BEGIN RECORDS PROVIDED

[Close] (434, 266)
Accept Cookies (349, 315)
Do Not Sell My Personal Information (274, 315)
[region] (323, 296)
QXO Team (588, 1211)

END RECORDS PROVIDED
BEGIN RECORDS PROVIDED

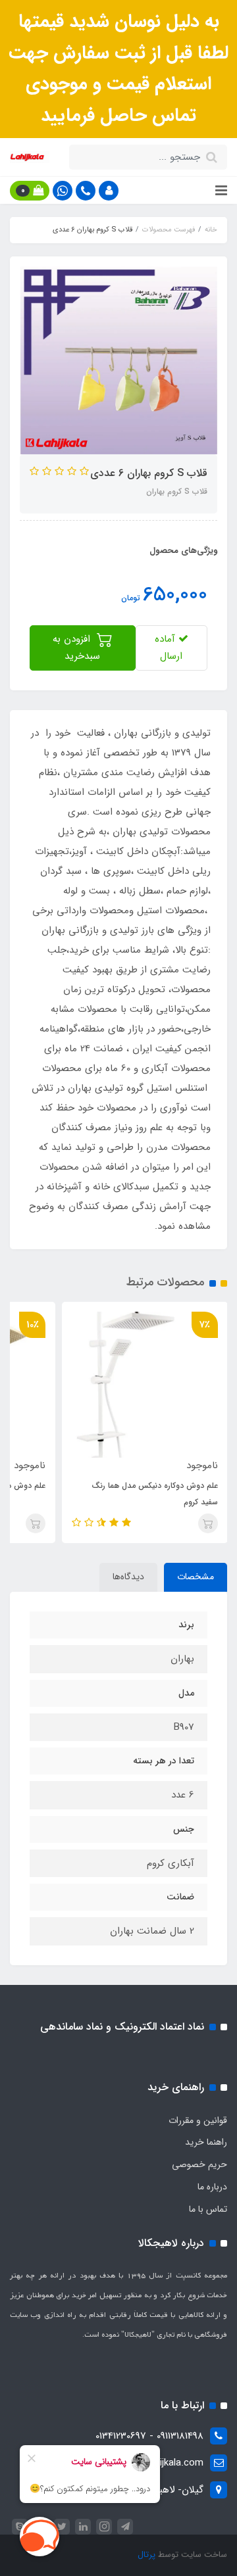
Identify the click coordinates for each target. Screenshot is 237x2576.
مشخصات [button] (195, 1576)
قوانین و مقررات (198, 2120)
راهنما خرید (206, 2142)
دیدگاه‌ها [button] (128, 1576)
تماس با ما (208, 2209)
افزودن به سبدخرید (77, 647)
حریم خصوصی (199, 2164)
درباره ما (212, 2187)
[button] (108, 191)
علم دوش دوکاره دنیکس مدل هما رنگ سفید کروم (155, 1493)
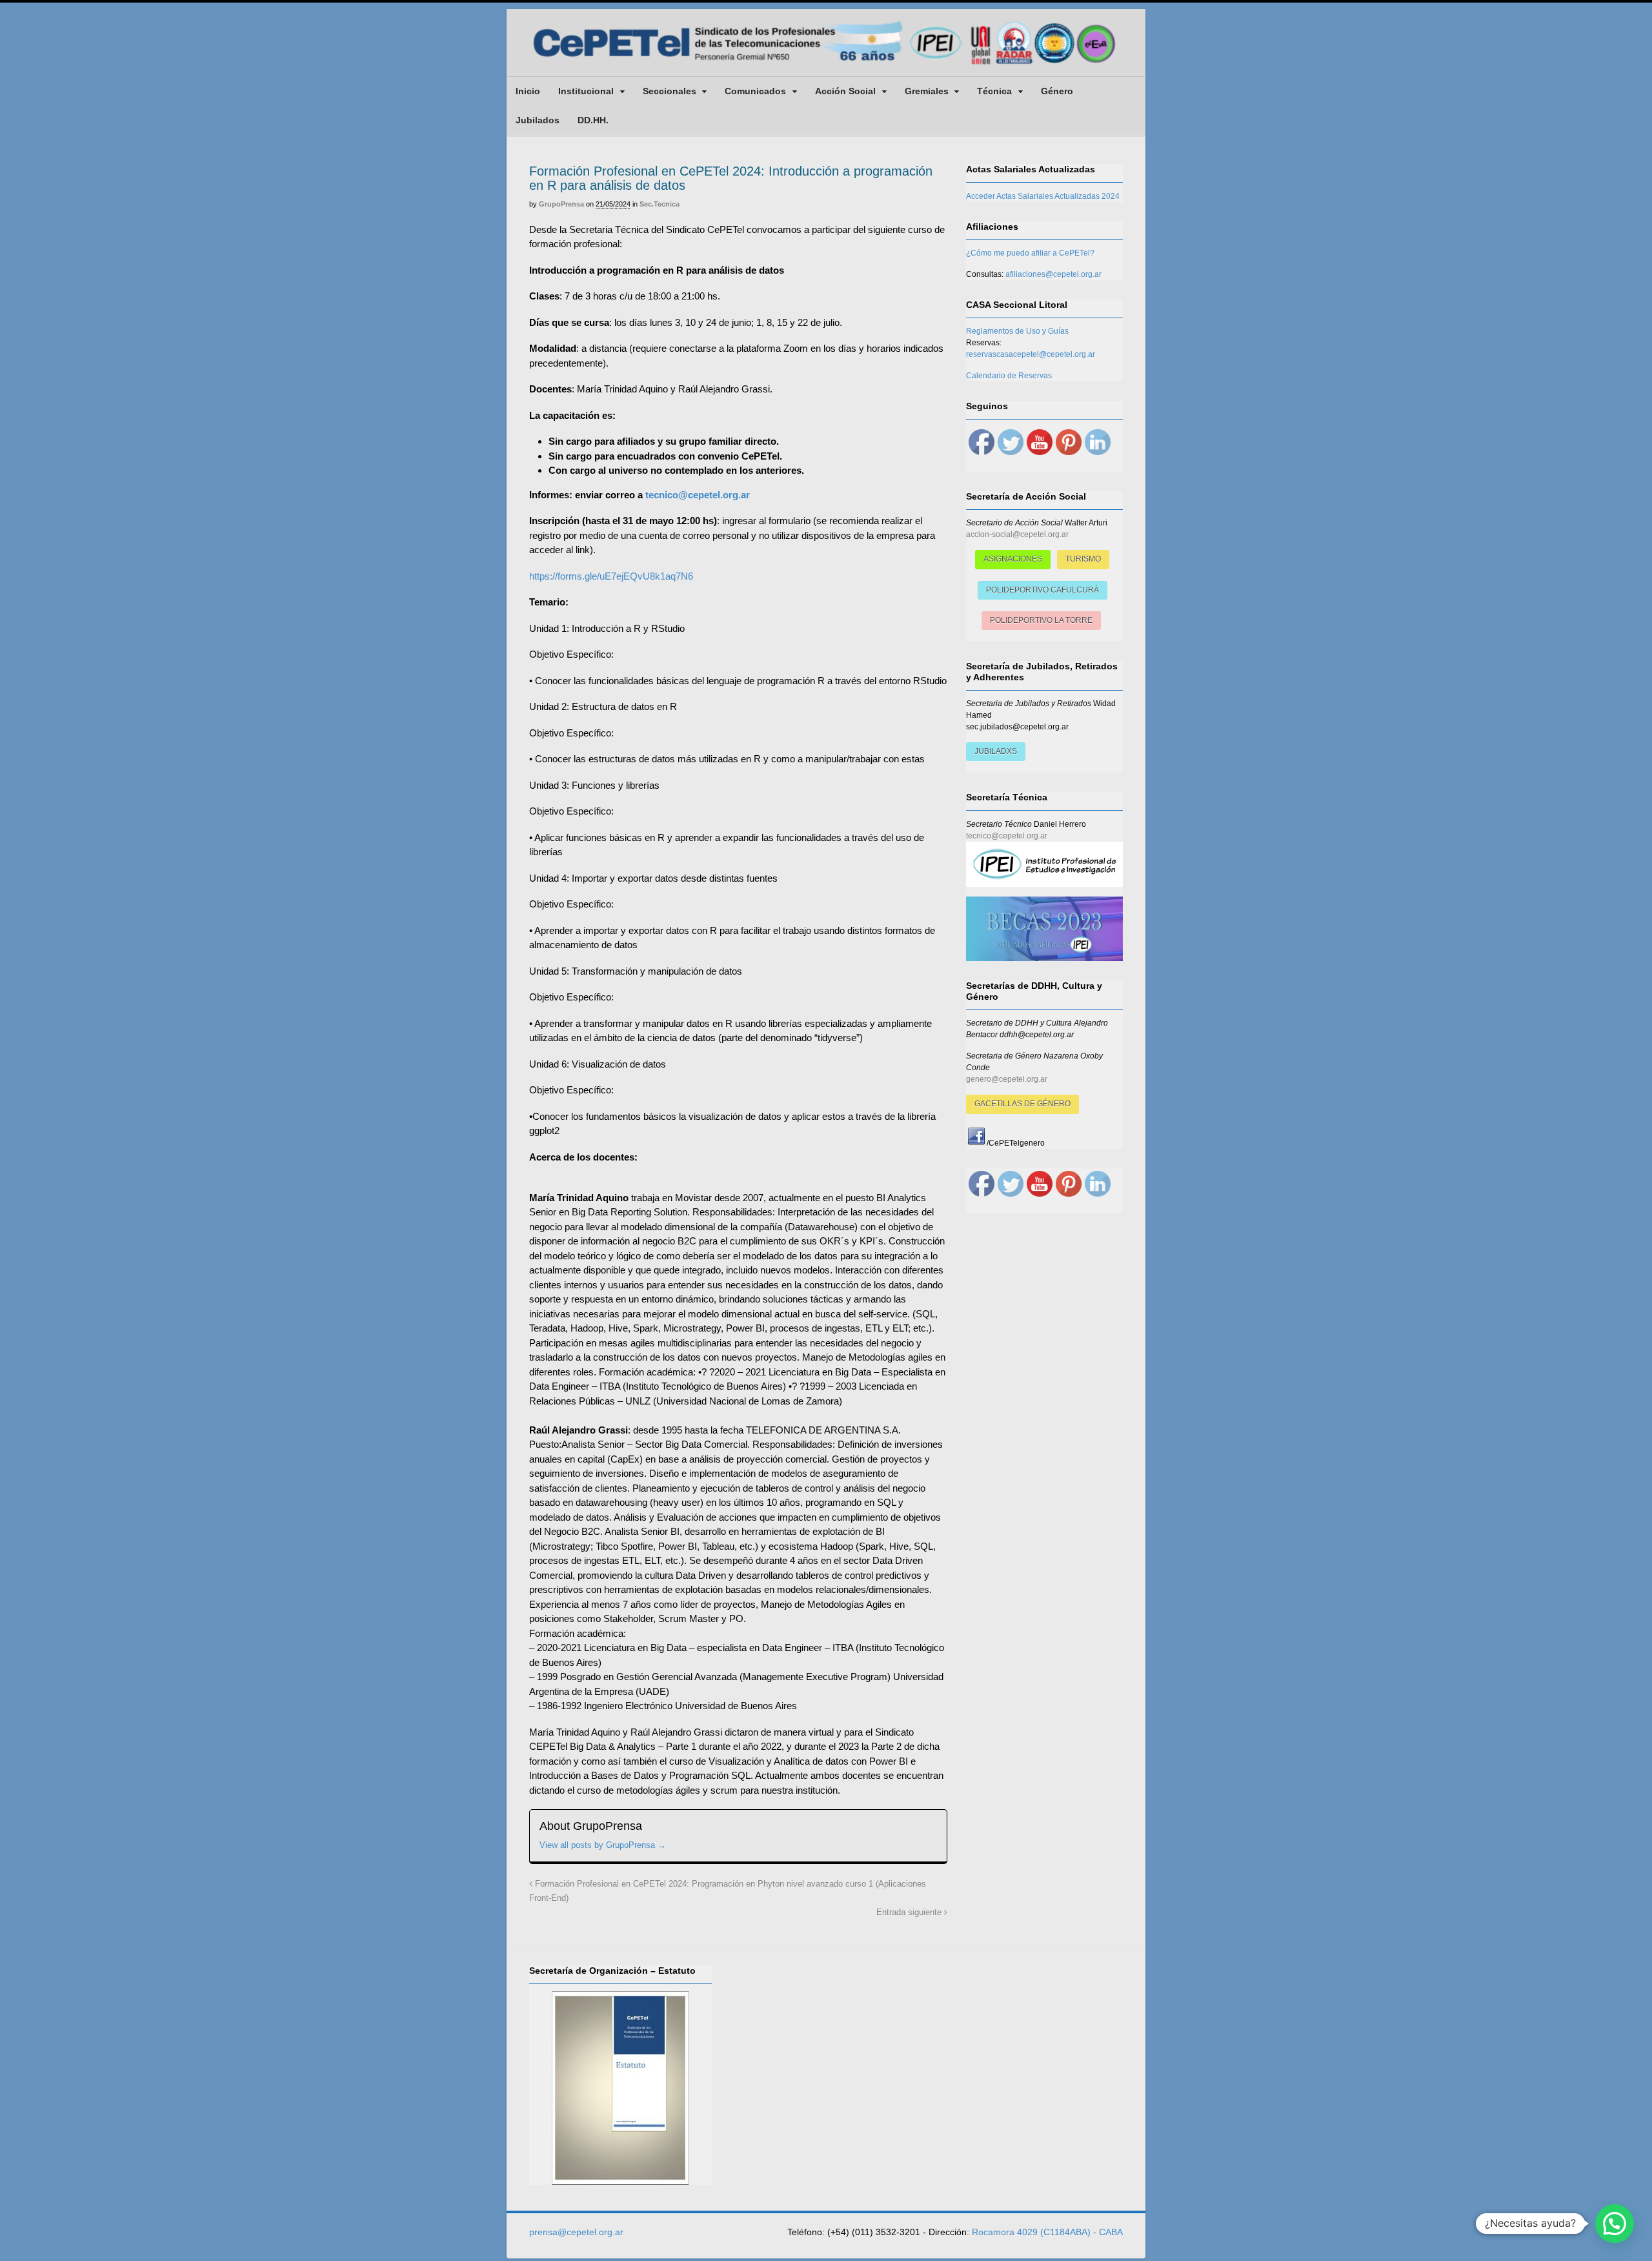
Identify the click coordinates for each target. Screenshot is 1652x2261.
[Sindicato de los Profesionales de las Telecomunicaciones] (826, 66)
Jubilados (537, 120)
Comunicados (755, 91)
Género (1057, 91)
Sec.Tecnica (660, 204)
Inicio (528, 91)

END RECORDS PROVIDED

▶ **WORK REQUIRED**:
Could you reproduce exactly the lines of the entries above, from the one with "[Close] (434, 266)" through the one with "QXO Team (588, 1211)", and nothing else?

▶ **WRITTEN ANSWER**:
[Close] (434, 266)
Accept Cookies (349, 315)
Do Not Sell My Personal Information (274, 315)
[region] (323, 296)
QXO Team (588, 1211)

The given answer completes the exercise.